WHAT YOU WILL DO - Beneath this line are the data; copy exactly the part of them that opens with the line containing "This screenshot has width=600, height=501." and closes with the line containing "Given: Close the terminal window", and only that part.

RECORDS FOR THIS TASK -
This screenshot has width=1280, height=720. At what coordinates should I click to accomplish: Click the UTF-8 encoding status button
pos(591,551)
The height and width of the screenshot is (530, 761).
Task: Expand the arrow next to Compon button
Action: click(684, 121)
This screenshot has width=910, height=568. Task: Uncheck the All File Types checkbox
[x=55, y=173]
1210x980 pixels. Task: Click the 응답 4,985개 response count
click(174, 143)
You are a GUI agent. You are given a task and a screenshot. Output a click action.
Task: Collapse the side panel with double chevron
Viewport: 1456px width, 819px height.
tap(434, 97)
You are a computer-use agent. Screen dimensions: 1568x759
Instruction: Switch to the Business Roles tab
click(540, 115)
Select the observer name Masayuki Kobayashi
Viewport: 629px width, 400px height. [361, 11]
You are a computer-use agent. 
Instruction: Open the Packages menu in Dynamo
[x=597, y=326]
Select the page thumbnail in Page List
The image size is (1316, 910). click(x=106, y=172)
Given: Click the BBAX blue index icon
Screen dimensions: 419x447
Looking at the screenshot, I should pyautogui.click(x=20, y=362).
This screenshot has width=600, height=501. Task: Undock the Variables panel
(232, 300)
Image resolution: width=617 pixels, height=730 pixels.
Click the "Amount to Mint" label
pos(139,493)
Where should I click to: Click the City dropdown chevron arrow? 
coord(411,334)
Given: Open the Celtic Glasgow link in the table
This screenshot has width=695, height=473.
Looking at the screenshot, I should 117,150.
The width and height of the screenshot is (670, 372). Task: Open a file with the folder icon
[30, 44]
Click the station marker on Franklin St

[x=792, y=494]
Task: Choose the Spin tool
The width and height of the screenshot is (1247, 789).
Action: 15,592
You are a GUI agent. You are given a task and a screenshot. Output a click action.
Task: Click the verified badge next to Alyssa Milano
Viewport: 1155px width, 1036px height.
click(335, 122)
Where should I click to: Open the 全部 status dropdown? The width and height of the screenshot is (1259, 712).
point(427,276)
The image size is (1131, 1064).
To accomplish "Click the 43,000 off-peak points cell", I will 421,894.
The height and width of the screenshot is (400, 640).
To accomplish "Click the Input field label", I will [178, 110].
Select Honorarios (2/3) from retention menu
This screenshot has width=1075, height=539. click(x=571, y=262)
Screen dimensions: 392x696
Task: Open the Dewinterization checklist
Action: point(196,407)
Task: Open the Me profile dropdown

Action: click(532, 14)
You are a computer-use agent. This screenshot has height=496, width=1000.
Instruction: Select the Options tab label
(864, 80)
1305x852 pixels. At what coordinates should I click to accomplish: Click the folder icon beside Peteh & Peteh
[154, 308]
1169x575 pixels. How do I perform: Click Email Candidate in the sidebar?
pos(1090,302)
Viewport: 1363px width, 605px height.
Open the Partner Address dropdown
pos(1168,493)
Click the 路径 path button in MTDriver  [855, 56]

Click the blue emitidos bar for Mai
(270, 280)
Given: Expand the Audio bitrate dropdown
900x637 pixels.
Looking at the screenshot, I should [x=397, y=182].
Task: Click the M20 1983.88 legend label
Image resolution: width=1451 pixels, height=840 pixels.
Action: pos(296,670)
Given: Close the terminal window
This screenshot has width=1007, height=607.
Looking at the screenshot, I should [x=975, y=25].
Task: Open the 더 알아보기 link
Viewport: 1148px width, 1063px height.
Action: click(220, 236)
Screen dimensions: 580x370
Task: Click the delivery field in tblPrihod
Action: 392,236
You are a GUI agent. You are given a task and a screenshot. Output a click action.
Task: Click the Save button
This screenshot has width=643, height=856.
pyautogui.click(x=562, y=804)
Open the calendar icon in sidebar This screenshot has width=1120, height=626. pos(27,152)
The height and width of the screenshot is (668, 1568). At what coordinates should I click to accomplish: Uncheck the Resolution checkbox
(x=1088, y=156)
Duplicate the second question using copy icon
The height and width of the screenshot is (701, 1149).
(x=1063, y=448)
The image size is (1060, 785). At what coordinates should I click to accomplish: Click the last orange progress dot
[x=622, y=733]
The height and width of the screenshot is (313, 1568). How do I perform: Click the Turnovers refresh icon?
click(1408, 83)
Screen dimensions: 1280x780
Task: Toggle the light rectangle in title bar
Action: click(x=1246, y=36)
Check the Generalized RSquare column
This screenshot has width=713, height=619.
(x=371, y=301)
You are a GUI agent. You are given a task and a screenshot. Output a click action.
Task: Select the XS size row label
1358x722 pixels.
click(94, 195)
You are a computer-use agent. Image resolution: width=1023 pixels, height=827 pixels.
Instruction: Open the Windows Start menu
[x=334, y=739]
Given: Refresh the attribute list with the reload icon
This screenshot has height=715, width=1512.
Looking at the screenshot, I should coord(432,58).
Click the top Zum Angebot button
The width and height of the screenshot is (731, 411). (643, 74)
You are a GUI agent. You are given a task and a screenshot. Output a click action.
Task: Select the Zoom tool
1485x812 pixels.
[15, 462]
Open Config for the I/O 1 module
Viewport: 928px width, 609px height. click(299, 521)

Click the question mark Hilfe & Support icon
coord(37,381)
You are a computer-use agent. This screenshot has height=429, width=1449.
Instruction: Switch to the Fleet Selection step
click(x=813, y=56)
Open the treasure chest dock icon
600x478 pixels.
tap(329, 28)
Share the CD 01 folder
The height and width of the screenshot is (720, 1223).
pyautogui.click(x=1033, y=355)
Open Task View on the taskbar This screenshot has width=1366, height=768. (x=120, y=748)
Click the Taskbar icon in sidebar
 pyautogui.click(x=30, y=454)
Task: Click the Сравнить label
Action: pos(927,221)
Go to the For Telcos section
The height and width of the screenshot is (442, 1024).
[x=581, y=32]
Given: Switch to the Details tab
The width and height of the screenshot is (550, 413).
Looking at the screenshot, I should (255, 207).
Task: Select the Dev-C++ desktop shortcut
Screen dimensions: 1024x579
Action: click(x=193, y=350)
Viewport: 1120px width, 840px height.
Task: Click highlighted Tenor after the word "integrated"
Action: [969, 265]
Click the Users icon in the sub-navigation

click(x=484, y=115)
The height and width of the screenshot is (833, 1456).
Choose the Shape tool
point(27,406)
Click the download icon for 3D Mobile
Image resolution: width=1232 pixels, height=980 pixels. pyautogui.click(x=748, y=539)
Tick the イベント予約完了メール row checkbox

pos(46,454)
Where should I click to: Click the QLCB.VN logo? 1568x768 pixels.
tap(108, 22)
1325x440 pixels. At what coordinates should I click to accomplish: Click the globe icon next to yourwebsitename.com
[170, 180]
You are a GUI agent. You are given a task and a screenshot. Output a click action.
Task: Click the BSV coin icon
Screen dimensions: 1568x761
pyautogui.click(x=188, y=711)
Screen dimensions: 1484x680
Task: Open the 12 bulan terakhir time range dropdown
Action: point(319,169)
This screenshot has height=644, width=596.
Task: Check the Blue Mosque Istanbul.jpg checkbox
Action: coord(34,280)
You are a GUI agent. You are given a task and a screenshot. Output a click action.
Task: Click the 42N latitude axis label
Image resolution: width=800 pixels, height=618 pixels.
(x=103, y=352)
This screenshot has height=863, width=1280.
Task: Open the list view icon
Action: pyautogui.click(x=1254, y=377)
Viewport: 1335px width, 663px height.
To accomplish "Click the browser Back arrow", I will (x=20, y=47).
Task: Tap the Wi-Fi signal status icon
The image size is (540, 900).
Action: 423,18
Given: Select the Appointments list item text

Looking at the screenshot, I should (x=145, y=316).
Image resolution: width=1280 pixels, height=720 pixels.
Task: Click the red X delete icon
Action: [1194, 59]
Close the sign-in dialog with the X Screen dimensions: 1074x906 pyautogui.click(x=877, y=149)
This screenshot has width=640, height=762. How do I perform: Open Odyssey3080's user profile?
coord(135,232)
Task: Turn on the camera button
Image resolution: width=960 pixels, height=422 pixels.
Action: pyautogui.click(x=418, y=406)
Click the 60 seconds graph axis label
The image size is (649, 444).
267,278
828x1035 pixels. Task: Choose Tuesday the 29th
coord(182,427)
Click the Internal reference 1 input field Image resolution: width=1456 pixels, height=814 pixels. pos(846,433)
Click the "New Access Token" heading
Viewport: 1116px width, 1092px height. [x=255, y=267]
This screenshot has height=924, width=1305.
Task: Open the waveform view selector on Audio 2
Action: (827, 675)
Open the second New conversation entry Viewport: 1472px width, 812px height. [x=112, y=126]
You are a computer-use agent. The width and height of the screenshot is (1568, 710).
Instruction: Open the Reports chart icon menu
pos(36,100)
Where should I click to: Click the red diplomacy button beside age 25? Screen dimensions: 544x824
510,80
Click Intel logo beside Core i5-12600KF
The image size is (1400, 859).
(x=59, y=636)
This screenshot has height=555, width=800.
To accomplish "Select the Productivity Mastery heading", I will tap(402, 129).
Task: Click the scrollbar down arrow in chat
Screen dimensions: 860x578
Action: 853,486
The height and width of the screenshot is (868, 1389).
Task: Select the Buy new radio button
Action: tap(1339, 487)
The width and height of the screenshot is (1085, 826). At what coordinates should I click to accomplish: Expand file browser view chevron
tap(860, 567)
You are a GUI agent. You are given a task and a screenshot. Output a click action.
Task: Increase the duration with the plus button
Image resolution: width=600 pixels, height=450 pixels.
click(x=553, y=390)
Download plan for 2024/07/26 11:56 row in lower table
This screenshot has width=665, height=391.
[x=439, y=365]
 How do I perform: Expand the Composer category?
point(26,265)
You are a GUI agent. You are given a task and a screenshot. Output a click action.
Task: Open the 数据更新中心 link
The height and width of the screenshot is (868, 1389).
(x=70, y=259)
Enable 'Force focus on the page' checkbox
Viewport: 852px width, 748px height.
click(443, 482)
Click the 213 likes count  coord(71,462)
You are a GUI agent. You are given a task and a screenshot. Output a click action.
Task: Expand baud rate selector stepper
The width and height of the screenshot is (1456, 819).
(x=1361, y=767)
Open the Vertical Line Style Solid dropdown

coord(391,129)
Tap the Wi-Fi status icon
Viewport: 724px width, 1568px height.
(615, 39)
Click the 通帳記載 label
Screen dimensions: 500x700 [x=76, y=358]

WRITTEN ANSWER -
This screenshot has width=600, height=501. Task: Undock the Variables panel
(232, 300)
Image resolution: width=617 pixels, height=730 pixels.
Click the "Amount to Mint" label
pos(139,493)
Where should I click to: Click the City dropdown chevron arrow? 
coord(411,334)
Given: Open the Celtic Glasgow link in the table
This screenshot has width=695, height=473.
Looking at the screenshot, I should 117,150.
The width and height of the screenshot is (670, 372). Task: Open a file with the folder icon
[30, 44]
Click the station marker on Franklin St

[x=792, y=494]
Task: Choose the Spin tool
The width and height of the screenshot is (1247, 789).
Action: 15,592
You are a GUI agent. You are given a task and a screenshot. Output a click action.
Task: Click the verified badge next to Alyssa Milano
Viewport: 1155px width, 1036px height.
click(335, 122)
Where should I click to: Open the 全部 status dropdown? The width and height of the screenshot is (1259, 712).
point(427,276)
The image size is (1131, 1064).
To accomplish "Click the 43,000 off-peak points cell", I will 421,894.
The height and width of the screenshot is (400, 640).
To accomplish "Click the Input field label", I will [178, 110].
Select Honorarios (2/3) from retention menu
This screenshot has width=1075, height=539. click(x=571, y=262)
Screen dimensions: 392x696
Task: Open the Dewinterization checklist
Action: point(196,407)
Task: Open the Me profile dropdown

Action: click(532, 14)
You are a computer-use agent. This screenshot has height=496, width=1000.
Instruction: Select the Options tab label
(864, 80)
1305x852 pixels. At what coordinates should I click to accomplish: Click the folder icon beside Peteh & Peteh
[154, 308]
1169x575 pixels. How do I perform: Click Email Candidate in the sidebar?
pos(1090,302)
Viewport: 1363px width, 605px height.
Open the Partner Address dropdown
pos(1168,493)
Click the 路径 path button in MTDriver  [855, 56]

Click the blue emitidos bar for Mai
(270, 280)
Given: Expand the Audio bitrate dropdown
900x637 pixels.
Looking at the screenshot, I should [x=397, y=182].
Task: Click the M20 1983.88 legend label
Image resolution: width=1451 pixels, height=840 pixels.
Action: pos(296,670)
Given: Close the terminal window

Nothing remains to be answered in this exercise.